* _INFORMATION GIVEN_
----

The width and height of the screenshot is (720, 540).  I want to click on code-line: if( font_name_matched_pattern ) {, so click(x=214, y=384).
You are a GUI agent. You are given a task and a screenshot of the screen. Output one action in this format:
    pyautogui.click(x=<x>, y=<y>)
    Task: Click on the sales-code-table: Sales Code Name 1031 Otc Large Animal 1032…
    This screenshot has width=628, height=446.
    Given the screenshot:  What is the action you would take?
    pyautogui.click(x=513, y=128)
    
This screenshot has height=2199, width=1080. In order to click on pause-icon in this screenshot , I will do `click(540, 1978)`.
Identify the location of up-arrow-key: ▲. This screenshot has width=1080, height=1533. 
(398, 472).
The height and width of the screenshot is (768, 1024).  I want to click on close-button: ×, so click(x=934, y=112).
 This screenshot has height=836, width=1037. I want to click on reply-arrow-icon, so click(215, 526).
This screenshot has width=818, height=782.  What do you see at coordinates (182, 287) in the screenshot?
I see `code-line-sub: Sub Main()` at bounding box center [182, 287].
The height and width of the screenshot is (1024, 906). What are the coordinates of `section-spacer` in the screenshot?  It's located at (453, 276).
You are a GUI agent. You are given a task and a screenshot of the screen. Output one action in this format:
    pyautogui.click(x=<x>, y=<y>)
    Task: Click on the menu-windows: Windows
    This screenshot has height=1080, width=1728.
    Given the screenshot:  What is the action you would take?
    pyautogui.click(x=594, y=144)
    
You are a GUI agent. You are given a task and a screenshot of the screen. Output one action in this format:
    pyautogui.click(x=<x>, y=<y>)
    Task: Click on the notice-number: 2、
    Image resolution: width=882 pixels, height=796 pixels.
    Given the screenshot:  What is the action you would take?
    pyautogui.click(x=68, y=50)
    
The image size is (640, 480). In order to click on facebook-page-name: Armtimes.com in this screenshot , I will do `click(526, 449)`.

----

Please reproduce all of the material above, substituting "screen assistant" for each occurrence of "GUI agent" and leaving everything else unchanged.

* _SOLUTION FOR THIS EXERCISE_
The width and height of the screenshot is (720, 540).  I want to click on code-line: if( font_name_matched_pattern ) {, so click(x=214, y=384).
You are a screen assistant. You are given a task and a screenshot of the screen. Output one action in this format:
    pyautogui.click(x=<x>, y=<y>)
    Task: Click on the sales-code-table: Sales Code Name 1031 Otc Large Animal 1032…
    This screenshot has width=628, height=446.
    Given the screenshot:  What is the action you would take?
    pyautogui.click(x=513, y=128)
    
This screenshot has height=2199, width=1080. In order to click on pause-icon in this screenshot , I will do `click(540, 1978)`.
Identify the location of up-arrow-key: ▲. This screenshot has width=1080, height=1533. 
(398, 472).
The height and width of the screenshot is (768, 1024).  I want to click on close-button: ×, so click(x=934, y=112).
 This screenshot has height=836, width=1037. I want to click on reply-arrow-icon, so click(215, 526).
This screenshot has width=818, height=782.  What do you see at coordinates (182, 287) in the screenshot?
I see `code-line-sub: Sub Main()` at bounding box center [182, 287].
The height and width of the screenshot is (1024, 906). What are the coordinates of `section-spacer` in the screenshot?  It's located at (453, 276).
You are a screen assistant. You are given a task and a screenshot of the screen. Output one action in this format:
    pyautogui.click(x=<x>, y=<y>)
    Task: Click on the menu-windows: Windows
    This screenshot has height=1080, width=1728.
    Given the screenshot:  What is the action you would take?
    pyautogui.click(x=594, y=144)
    
You are a screen assistant. You are given a task and a screenshot of the screen. Output one action in this format:
    pyautogui.click(x=<x>, y=<y>)
    Task: Click on the notice-number: 2、
    Image resolution: width=882 pixels, height=796 pixels.
    Given the screenshot:  What is the action you would take?
    pyautogui.click(x=68, y=50)
    
The image size is (640, 480). In order to click on facebook-page-name: Armtimes.com in this screenshot , I will do `click(526, 449)`.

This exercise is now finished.